Chinook Storage Strategy
==========================

Chinook provides the object storage backend (Arbutus S3) and long-term POSIX space for BADC data.
Use it to host DataLad datasets, Apptainer images, and large inference outputs.

.. contents:: Topics
   :local:
   :depth: 1

S3 special remote
-----------------
* We follow the "GitHub metadata + Arbutus S3 content" pattern documented in
  ``notes/datalad-plan.md``.
* Configure credentials via ``setup/datalad_config.sh`` (ignored by git).

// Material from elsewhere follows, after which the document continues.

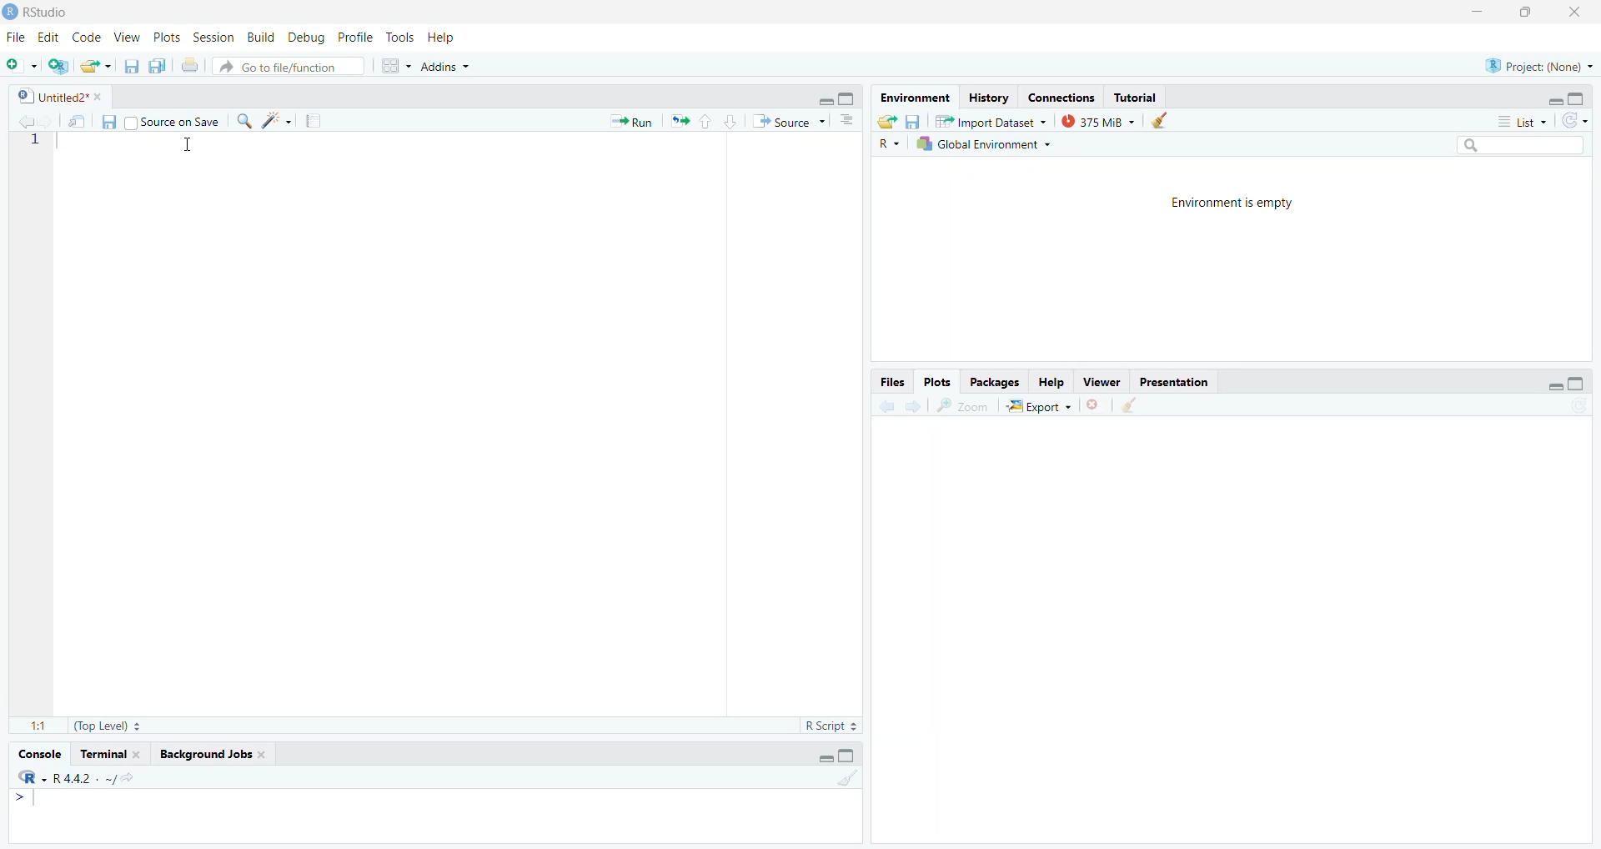 This screenshot has width=1601, height=849. Describe the element at coordinates (1050, 381) in the screenshot. I see `Help` at that location.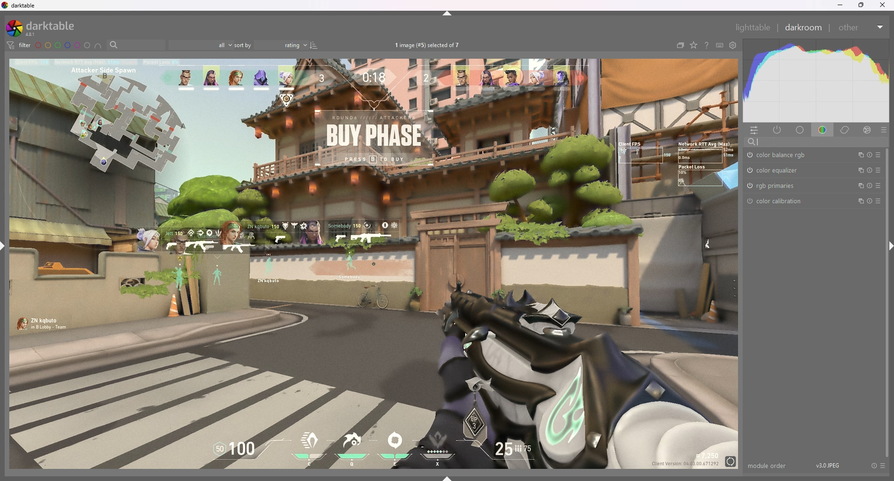 The width and height of the screenshot is (894, 481). Describe the element at coordinates (824, 130) in the screenshot. I see `color` at that location.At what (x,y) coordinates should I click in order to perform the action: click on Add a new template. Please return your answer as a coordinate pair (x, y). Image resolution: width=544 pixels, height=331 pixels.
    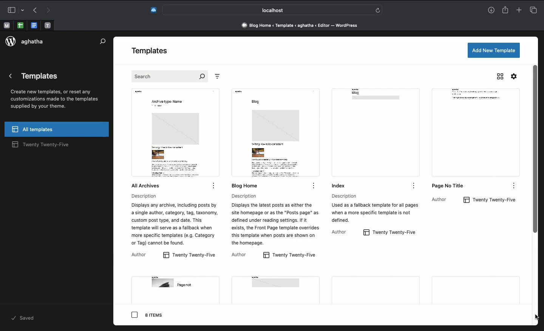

Required variables:
  ``AWS_ACCESS_KEY_ID``, ``AWS_SECRET_ACCESS_KEY``, ``S3_ENDPOINT_URL``, ``S3_BUCKET_NAME``,
  ``GITHUB_ORG``, ``GITHUB_REPO_NAME``.
* The bootstrap script ``scripts/setup_bogus_datalad.sh`` demonstrates how to:
  1. ``datalad create`` the dataset.
  2. Copy audio fixtures into ``audio/``.
  3. Run ``git annex initremote arbutus-s3 ...`` which creates the bucket automatically.
  4. ``datalad create-sibling-github`` to publish the metadata repo.
* If the script fails after creating the bucket, delete the bucket (or its ``git-annex-uuid`` object)
  manually before rerunning; reuse support is still fragile.

POSIX workspace layout
----------------------
* Keep source repo, virtual environments, and containers under ``/project/<pi>/badc`` so Sockeye and
  Chinook share paths.
* Store large artifacts (e.g., aggregated CSVs) under ``/data/<pi>/badc`` if you need higher
  quotas; symlink them back into the DataLad dataset when saving commits.
* When Sockeye jobs write telemetry to ``$SCRATCH`` via ``--sockeye-log-dir``, rsync that directory
  back to Chinook alongside the DataLad pushes so log + resume files remain reachable for audits.

Dataset lifecycle example
---------------------------
1. On your workstation, prepare manifests and telemetry folders under ``data/datalad/<name>``.
2. ``datalad save`` to capture the changes locally, then ``datalad push --to origin`` (GitHub metadata).
3. From Chinook, run ``datalad update --how=merge`` followed by ``datalad get`` for any new audio/manifest paths.
4. After Sockeye jobs finish and push artifacts back (see the "Run Inference on Sockeye" how-to), execute ``datalad push --to arbutus-s3`` on Chinook to ensure annexed WAVs land in the bucket.
5. Record the sync in ``CHANGE_LOG.md`` so collaborators understand which dataset revision reached Chinook.

Publishing changes
------------------
1. Stage work in the dataset: ``datalad save -m "Add GNWT-290 chunks"``.
2. Push metadata to GitHub: ``datalad push --to origin``.
3. Push annexed content to Chinook: ``datalad push --to arbutus-s3``.
4. Record the commands in ``CHANGE_LOG.md`` per ``AGENTS.md``.

Credential rotation
--------------------
* Store AWS/GitHub tokens in ``setup/datalad_config.sh`` and source it before running the helper scripts.
* When rotating credentials, issue ``datalad siblings configure --name arbutus-s3 ...`` to update stored access keys without recreating the dataset.
* Validate connectivity with ``git annex testremote arbutus-s3`` before launching large transfers.

Credential hygiene
------------------
* Never commit ``setup/datalad_config.sh``; the filename is already gitignored.
* When sharing instructions, reference environment variables rather than pasting secrets.
* On Sockeye, export the same variables in ``~/.bashrc`` or ``~/.bash_profile`` if the job needs to
  talk to Chinook directly (e.g., ``datalad push --to arbutus-s3`` inside a batch script).